Here is how education compares. The U.S. House Committee
on Science (1998) wrote, “currently, the U.S. spends approximately
$300 billion a year on education and less than $30 million, 0.01 percent of the overall education budget, on education
research . . . This minuscule investment suggests a feeble longterm
commitment to improving our educational system” (p. 46).
The research-based development of tools and processes for
use by practitioners, common in other applied fields, is
largely missing in education. Such “engineering research”
is essential to building strong linkages between researchbased
insights and improved practice.
Just about everybody, having gone to school, thinks he or she is an expert on education.

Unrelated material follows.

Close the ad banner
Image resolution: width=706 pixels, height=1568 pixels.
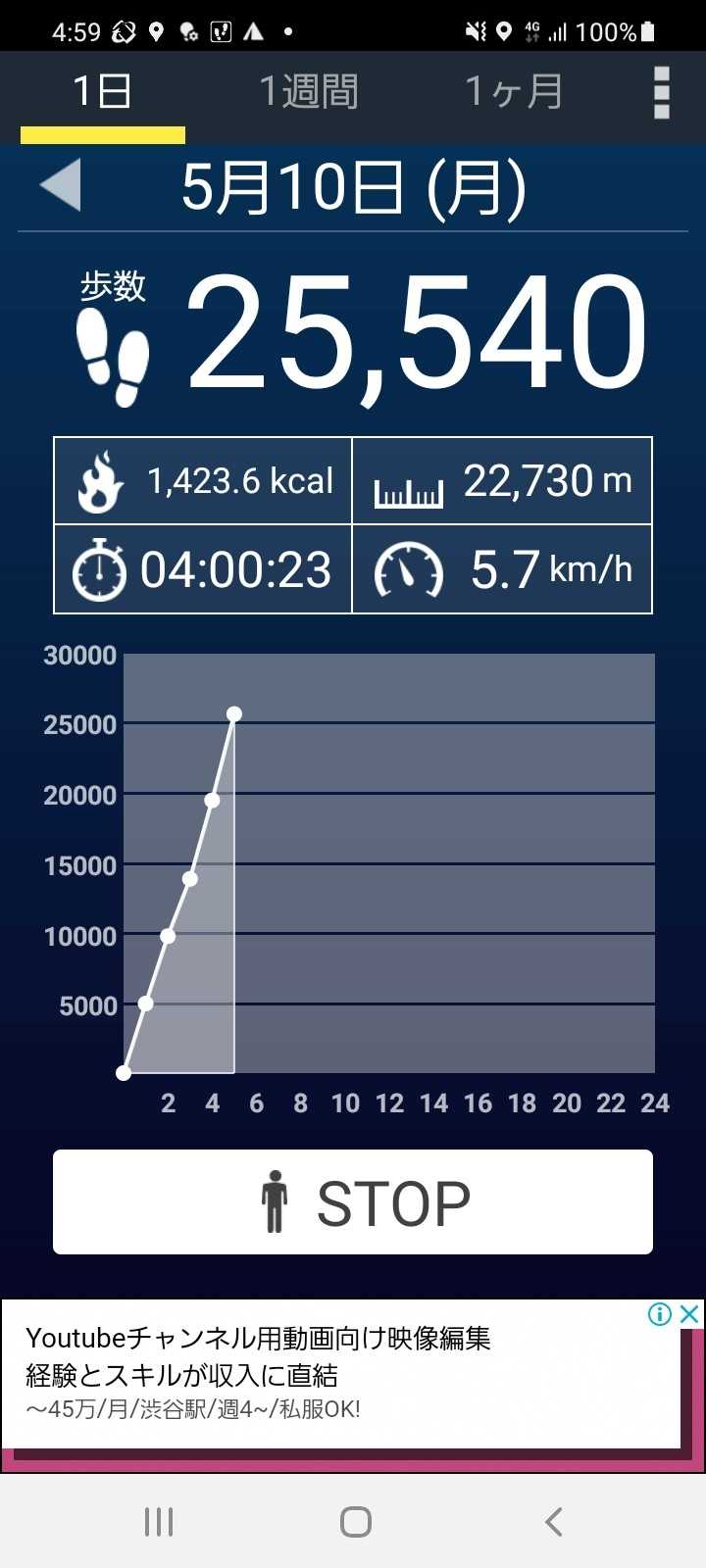(690, 1314)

Basically, we could use more funding for research and development to improve education, especially more development. We need more educational engineers, learning designers, eduhackers, whatever you want to call it. Both curriculum development and technology development. Bob Tinker made a similar point in another paper:
IMD is the only NSF program to develop new learning materials and plans to spend only $7M in FY2006, which is less than 1% of the EHR budget (0.86%) and about 1/9th of one percent of the total NSF budget. This strikingly low number is consistent with NSF policy, which appears to take the position that new materials are not needed….In short, the NSF plans to study the how to develop materials, but does not have the actual development of new materials as a priority.

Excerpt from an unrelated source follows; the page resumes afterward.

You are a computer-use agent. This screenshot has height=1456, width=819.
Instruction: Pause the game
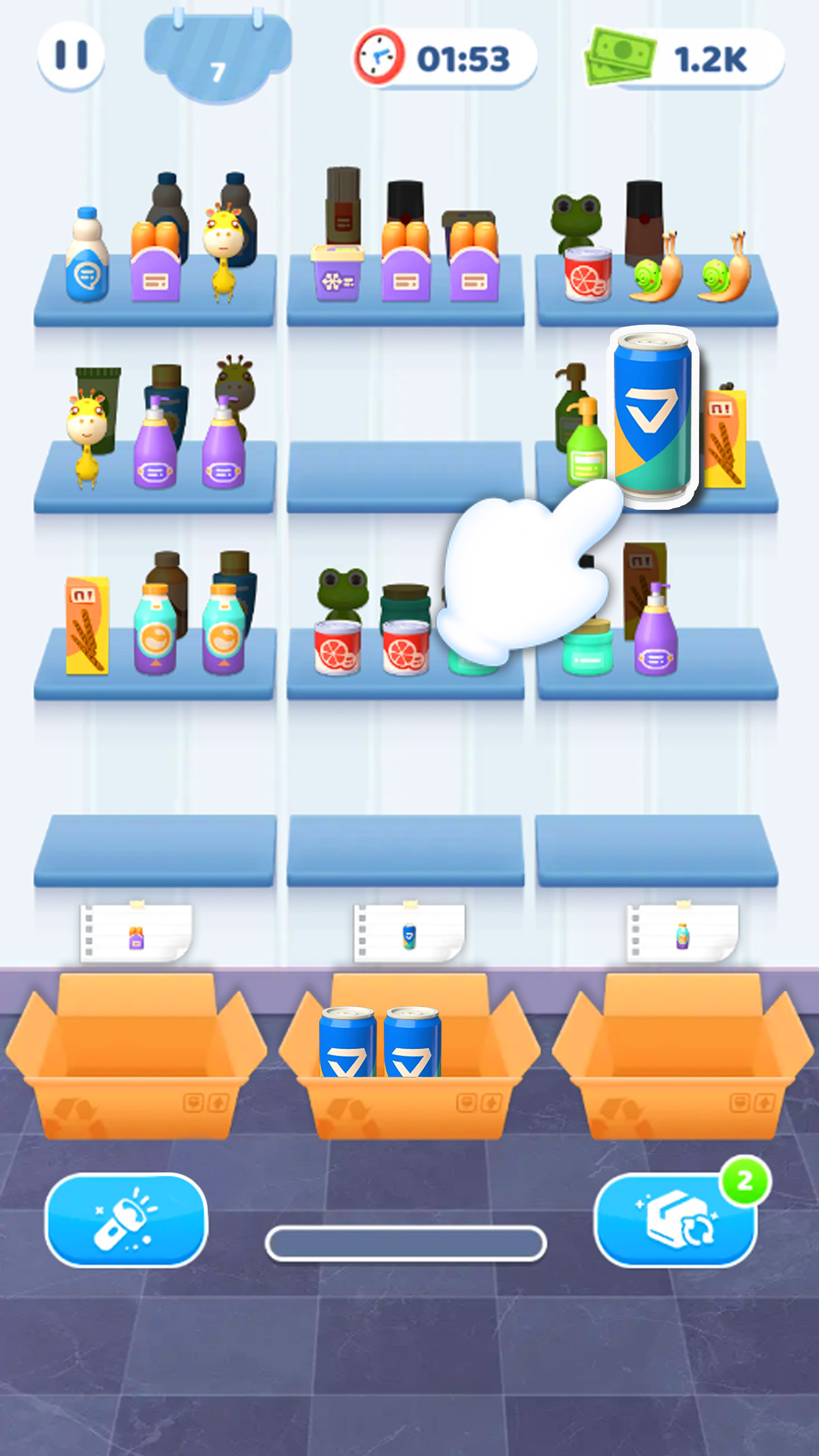coord(71,55)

Science, technology, engineering, and mathematics (STEM) education could be reformed by simply reallocating the current NSF education budget. No huge infusion of new funding is required, just the leadership to change from current policies that are not achieving the desired goal. No huge research effort is needed to find new ways to teach and learn; we already know all that is required to make major improvements. Innovation, not fundamental new knowledge, is needed at each step to integrate ideas from researchers from mathematics, science, and engineering and to incorporate changes in the disciplines and new insights about cognition.